I went into my last quarter at UC Davis thinking it’d be a breeze, but the reality is that this quarter hasn’t been all fun and games. It’s actually been one of the most stressful quarters and has caused me a lot of anxiety and negative emotions.

In order to learn how to manage some of this stress, I started taking a meditation and breathing course with Shihan Nishiuchi at ASUCD’s Xperimental College. Shihan has studied at various Japanese breathing schools and attended meditation retreats all his life and has been eager to offer his students advice and help in the art of meditation.

He often stresses the importance of breathing: it’s the most important thing humans need for survival, yet it’s never practiced. It’s rarely spoken of as an essential tool for maintaining positivity and dealing with stress, anxiety, or depression.

Shihan has given my class plenty of breathing tips and mantras that have effectively helped me feel calmer, forget my stresses, and feel more positive by the end of the session. And while I should be implementing his breathing tips more often throughout the day to achieve a fuller transformation, even just one hour a week has already helped me feel more in control of mental health and my mood.

If you only have ten minutes to carve out today, try some of these breathing techniques and gauge your mood at the beginning of the day and at the end.

1. Breath to fill up your stomach

You know those statues of Buddhist men with large, round bellies? Those bellies are full of air, and they got that way from deep and strong breathing.
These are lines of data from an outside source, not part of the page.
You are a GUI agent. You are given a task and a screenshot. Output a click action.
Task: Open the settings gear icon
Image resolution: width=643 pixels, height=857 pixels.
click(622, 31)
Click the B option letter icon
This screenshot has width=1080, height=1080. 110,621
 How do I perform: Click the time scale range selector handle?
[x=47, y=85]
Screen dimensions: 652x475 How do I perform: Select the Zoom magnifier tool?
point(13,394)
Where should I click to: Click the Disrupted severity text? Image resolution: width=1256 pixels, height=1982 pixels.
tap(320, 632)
Shihan recommends breathing for seven seconds and trying to push out our stomachs as much as possible, filling our entire core with air.
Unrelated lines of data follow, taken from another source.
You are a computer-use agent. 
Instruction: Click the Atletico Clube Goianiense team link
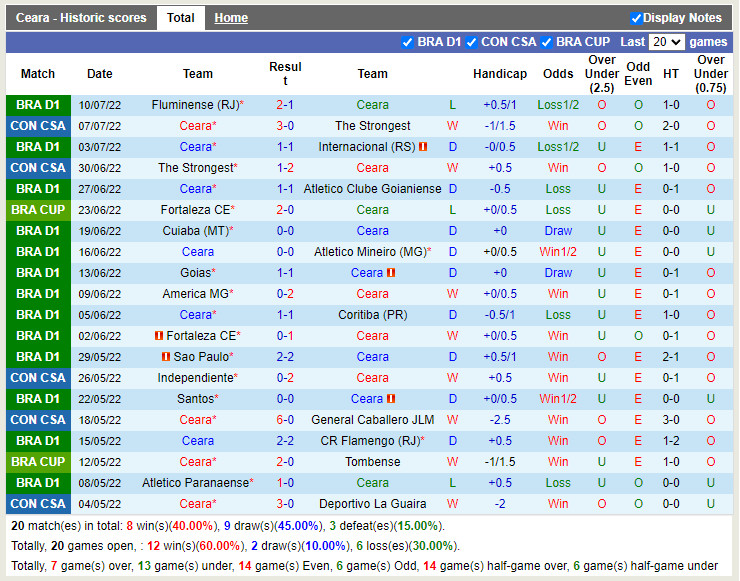click(x=372, y=189)
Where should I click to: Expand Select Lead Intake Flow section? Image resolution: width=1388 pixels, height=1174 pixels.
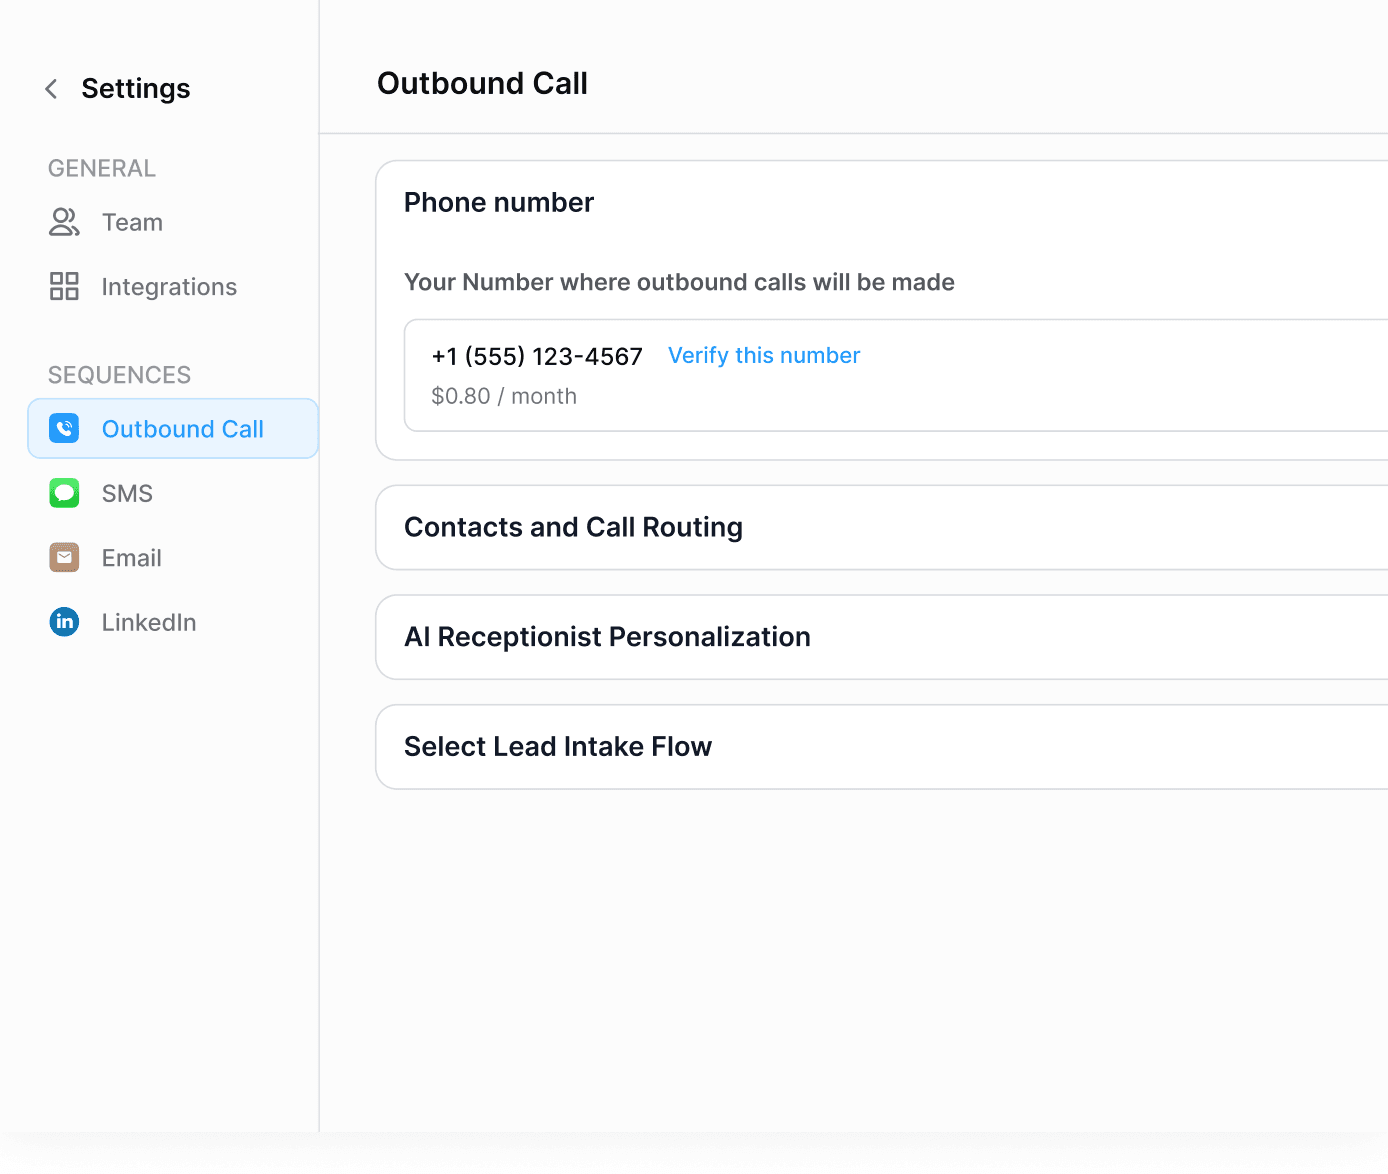tap(558, 747)
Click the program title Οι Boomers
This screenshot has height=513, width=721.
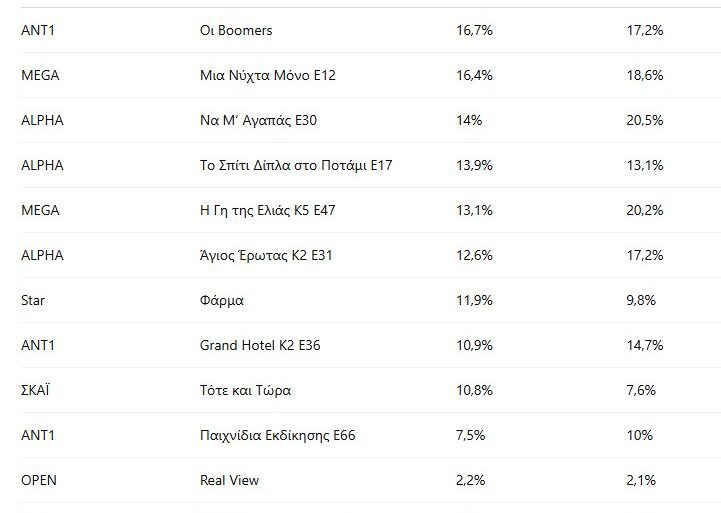click(236, 30)
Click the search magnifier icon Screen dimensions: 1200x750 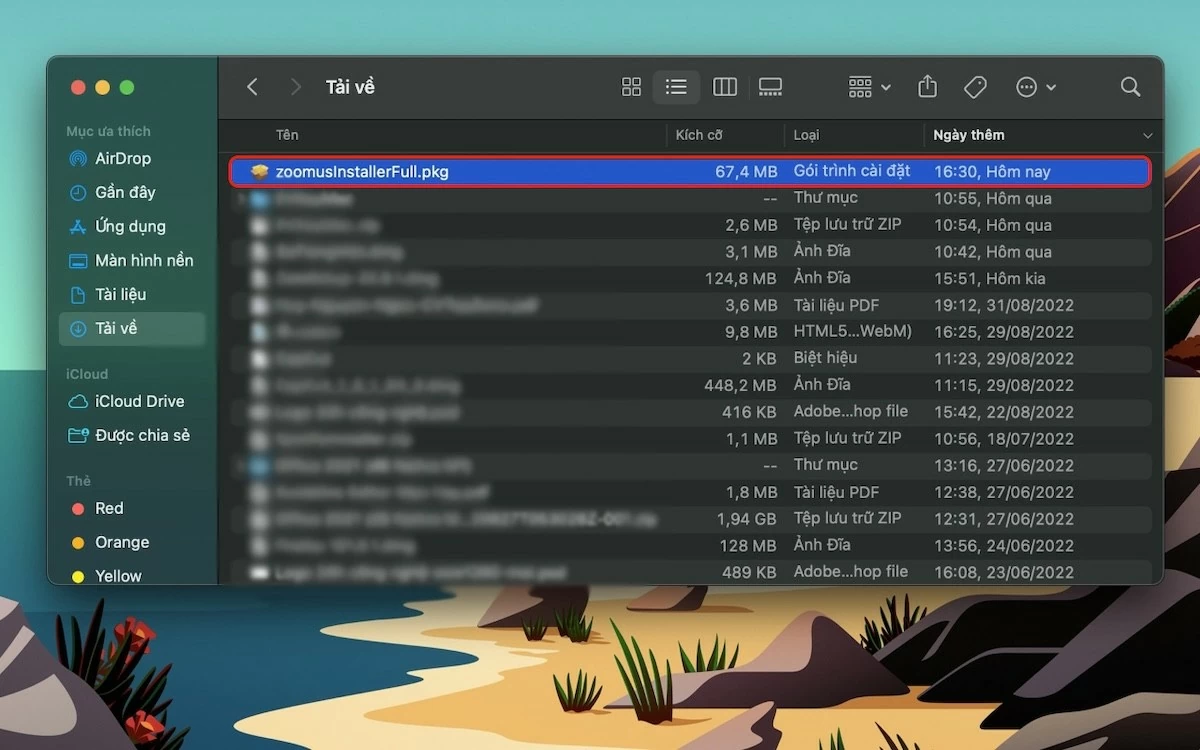click(1130, 87)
At the release of the breath, try to imagine your organs pushing back inward to your body. Trust me, by the end of thirty seconds of this kind of breathing, you’ll feel your fingers tingle with energy.

Image source: Pexels

2. Think about breathing in light

Imagination is an important aspect of breathing, and something I like to do while doing slow and deep breathing is to imagine that with each breath, I am filling my body with golden light.
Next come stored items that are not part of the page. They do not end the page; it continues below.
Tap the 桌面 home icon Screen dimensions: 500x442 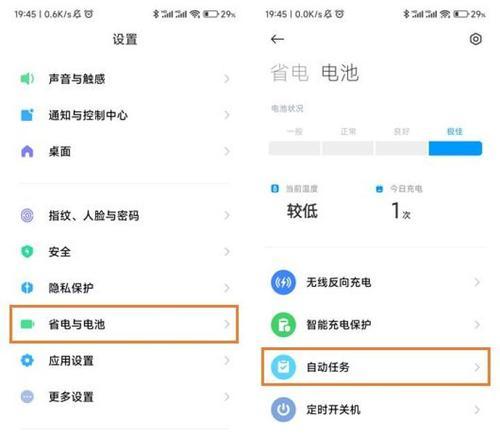27,151
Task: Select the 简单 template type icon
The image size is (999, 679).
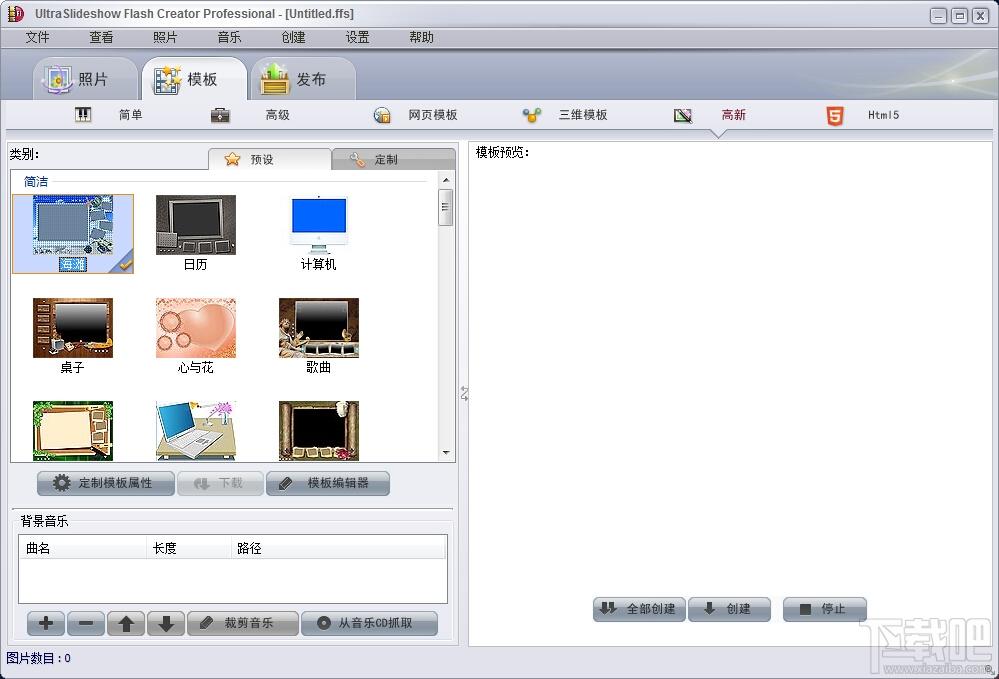Action: coord(83,115)
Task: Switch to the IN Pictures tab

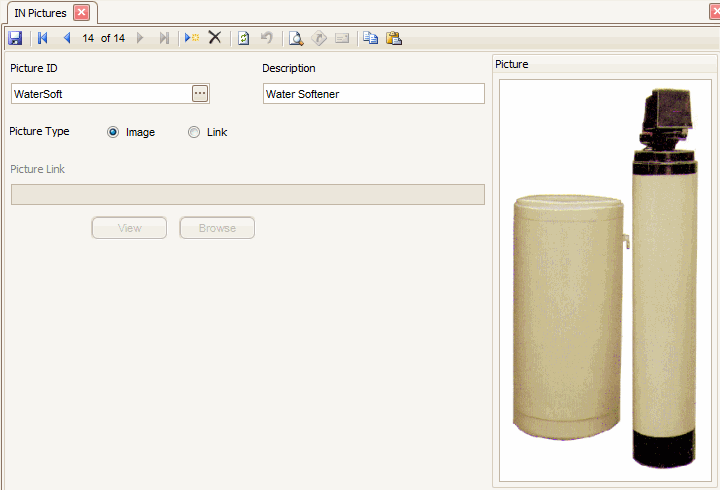Action: (40, 13)
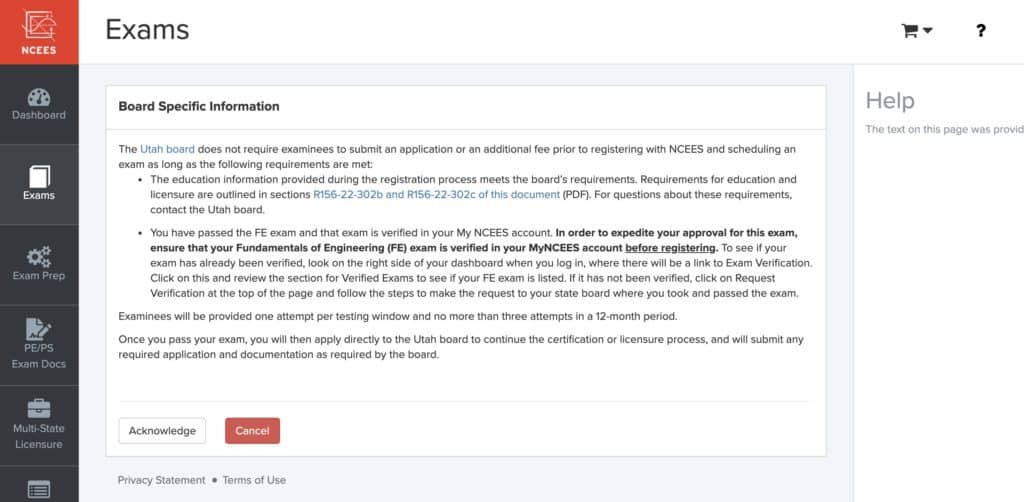Image resolution: width=1024 pixels, height=502 pixels.
Task: Open the Exam Prep gears icon
Action: point(39,257)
Start from the top of your head, breathe in, breathe out, and imagine that with each breath, you are filling up your inner headspace with light. Go through that until you reach the soles of your feet. The light technique has helped me feel like my body is radiating positivity and clears away any negative or dark thoughts.

3. Imagine to collect energy

For this move, stand up and stick your arms straight up. Then use your arms to collect imaginary energy from the space above your head. While swaying your arms in the air, inhale and count a few seconds. Then in a sudden motion, exhale and drop your arms down, as if you are painting the length of your body with the energy you just collected.

When Shihan first introduced this move to us, I felt kind of silly. But I’ve found that the sillier the move, the more effective it is. It’s all about leaving inhibitions and judgments behind and opening your mind and heart to something imaginative.

Try one or more of these techniques in the morning or before bed and measure if your own mood and levels of negativity and positivity. Breathing exercises aren’t the end-all to stress and anxiety nor are they immediate cures, but they are techniques that, I think, are worth the shot.